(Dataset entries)
········

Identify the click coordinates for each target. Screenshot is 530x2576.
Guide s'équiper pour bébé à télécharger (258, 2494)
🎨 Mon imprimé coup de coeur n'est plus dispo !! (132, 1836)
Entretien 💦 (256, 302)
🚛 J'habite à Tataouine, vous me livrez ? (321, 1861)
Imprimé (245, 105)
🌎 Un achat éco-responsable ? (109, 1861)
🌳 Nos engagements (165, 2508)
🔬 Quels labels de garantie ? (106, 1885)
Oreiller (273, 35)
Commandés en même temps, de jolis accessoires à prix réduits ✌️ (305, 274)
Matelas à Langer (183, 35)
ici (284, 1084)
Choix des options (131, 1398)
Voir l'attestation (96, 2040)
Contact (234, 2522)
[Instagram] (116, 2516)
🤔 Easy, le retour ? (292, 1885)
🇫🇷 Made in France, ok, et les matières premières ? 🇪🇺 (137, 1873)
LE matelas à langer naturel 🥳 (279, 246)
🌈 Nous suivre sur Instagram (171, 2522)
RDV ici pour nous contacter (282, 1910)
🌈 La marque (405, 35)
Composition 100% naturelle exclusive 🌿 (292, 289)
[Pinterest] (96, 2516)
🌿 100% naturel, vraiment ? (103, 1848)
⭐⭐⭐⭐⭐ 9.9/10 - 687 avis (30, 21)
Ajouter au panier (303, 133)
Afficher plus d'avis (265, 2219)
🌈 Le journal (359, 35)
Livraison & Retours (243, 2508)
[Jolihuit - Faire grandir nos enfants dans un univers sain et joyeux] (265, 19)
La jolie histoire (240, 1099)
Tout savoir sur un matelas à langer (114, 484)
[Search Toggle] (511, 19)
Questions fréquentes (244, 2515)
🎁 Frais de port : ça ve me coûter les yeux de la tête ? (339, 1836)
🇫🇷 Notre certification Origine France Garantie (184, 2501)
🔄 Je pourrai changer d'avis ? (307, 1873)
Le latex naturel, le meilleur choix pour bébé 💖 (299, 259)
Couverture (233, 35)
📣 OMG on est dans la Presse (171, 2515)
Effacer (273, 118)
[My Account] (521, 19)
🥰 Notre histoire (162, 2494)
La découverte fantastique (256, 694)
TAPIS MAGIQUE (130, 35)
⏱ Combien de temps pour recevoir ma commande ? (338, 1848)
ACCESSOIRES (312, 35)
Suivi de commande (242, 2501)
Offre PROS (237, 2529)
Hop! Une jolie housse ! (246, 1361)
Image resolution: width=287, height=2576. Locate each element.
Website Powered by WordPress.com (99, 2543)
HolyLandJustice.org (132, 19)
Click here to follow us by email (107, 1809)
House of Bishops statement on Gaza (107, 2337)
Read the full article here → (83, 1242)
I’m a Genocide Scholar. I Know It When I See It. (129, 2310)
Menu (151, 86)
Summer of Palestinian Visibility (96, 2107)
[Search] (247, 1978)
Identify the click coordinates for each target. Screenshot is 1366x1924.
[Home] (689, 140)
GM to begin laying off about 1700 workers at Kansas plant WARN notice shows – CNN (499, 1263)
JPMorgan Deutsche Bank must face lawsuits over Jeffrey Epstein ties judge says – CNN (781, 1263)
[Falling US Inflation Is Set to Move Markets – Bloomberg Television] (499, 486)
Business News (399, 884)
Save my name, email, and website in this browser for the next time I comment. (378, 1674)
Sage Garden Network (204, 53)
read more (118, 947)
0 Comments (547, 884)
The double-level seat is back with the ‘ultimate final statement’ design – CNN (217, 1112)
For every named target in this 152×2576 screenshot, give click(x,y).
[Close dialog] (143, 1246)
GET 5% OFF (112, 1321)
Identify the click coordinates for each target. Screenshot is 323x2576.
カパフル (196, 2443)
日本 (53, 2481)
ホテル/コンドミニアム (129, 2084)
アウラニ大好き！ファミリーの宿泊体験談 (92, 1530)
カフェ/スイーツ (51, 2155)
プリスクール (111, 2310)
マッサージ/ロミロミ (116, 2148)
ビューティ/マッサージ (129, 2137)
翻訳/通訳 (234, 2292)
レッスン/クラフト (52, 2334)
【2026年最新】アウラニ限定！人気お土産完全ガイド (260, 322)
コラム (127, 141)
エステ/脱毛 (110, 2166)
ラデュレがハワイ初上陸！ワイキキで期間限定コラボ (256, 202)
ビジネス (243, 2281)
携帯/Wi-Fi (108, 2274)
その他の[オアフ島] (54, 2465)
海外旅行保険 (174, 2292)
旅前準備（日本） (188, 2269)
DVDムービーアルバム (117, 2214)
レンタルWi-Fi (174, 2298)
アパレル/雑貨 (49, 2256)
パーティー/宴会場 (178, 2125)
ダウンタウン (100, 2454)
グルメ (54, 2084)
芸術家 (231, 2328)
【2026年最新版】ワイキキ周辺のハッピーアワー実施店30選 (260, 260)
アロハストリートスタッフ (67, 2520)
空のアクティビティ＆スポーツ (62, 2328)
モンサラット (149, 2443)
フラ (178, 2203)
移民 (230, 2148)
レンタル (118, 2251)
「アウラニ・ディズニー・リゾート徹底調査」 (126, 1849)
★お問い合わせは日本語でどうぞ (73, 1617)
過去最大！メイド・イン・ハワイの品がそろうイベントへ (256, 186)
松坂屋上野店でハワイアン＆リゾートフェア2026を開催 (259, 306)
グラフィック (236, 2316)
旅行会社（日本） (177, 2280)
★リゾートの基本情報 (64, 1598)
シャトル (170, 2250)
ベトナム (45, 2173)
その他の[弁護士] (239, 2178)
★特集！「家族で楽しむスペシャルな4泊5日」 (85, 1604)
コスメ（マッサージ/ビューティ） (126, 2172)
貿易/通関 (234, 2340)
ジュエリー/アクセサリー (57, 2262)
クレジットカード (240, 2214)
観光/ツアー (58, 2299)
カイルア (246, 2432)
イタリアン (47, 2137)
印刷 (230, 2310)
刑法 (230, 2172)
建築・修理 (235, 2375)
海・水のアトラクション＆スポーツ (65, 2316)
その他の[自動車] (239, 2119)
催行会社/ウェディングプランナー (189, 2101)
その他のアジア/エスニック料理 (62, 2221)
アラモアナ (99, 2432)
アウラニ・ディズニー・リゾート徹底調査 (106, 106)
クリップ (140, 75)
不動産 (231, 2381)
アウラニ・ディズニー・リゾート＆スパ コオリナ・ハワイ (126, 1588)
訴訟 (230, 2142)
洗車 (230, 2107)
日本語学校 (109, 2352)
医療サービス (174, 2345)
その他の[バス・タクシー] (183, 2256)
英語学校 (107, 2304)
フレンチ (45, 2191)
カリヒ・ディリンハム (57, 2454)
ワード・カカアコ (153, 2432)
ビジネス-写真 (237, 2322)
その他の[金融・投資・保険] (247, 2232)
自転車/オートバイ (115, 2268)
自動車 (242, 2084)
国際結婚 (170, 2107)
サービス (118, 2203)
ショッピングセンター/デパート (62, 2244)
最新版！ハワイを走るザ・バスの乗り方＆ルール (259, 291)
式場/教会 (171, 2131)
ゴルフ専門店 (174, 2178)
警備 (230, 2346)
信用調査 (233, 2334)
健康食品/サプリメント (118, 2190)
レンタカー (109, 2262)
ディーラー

········

What to work on:
From the records above, print only the lines between the one holding "marque (405, 35)" and the one holding "GET 5% OFF (112, 1321)", inclusive, exactly as they stand.

Solution:
🌈 La marque (405, 35)
Composition 100% naturelle exclusive 🌿 (292, 289)
[Pinterest] (96, 2516)
🌿 100% naturel, vraiment ? (103, 1848)
⭐⭐⭐⭐⭐ 9.9/10 - 687 avis (30, 21)
Ajouter au panier (303, 133)
Afficher plus d'avis (265, 2219)
🌈 Le journal (359, 35)
Livraison & Retours (243, 2508)
[Jolihuit - Faire grandir nos enfants dans un univers sain et joyeux] (265, 19)
La jolie histoire (240, 1099)
Tout savoir sur un matelas à langer (114, 484)
[Search Toggle] (511, 19)
Questions fréquentes (244, 2515)
🎁 Frais de port : ça ve me coûter les yeux de la tête ? (339, 1836)
🇫🇷 Notre certification Origine France Garantie (184, 2501)
🔄 Je pourrai changer d'avis ? (307, 1873)
Le latex naturel, le meilleur choix pour bébé 💖 (299, 259)
Couverture (233, 35)
📣 OMG on est dans la Presse (171, 2515)
Effacer (273, 118)
[My Account] (521, 19)
🥰 Notre histoire (162, 2494)
La découverte fantastique (256, 694)
TAPIS MAGIQUE (130, 35)
⏱ Combien de temps pour recevoir ma commande ? (338, 1848)
ACCESSOIRES (312, 35)
Suivi de commande (242, 2501)
Offre PROS (237, 2529)
Hop! Une jolie housse ! (246, 1361)
Image resolution: width=287, height=2576. Locate each element.
Website Powered by WordPress.com (99, 2543)
HolyLandJustice.org (132, 19)
Click here to follow us by email (107, 1809)
House of Bishops statement on Gaza (107, 2337)
Read the full article here → (83, 1242)
I’m a Genocide Scholar. I Know It When I See It. (129, 2310)
Menu (151, 86)
Summer of Palestinian Visibility (96, 2107)
[Search] (247, 1978)
Identify the click coordinates for each target. Screenshot is 1366x1924.
[Home] (689, 140)
GM to begin laying off about 1700 workers at Kansas plant WARN notice shows – CNN (499, 1263)
JPMorgan Deutsche Bank must face lawsuits over Jeffrey Epstein ties judge says – CNN (781, 1263)
[Falling US Inflation Is Set to Move Markets – Bloomberg Television] (499, 486)
Business News (399, 884)
Save my name, email, and website in this browser for the next time I comment. (378, 1674)
Sage Garden Network (204, 53)
read more (118, 947)
0 Comments (547, 884)
The double-level seat is back with the ‘ultimate final statement’ design – CNN (217, 1112)
For every named target in this 152×2576 screenshot, give click(x,y).
[Close dialog] (143, 1246)
GET 5% OFF (112, 1321)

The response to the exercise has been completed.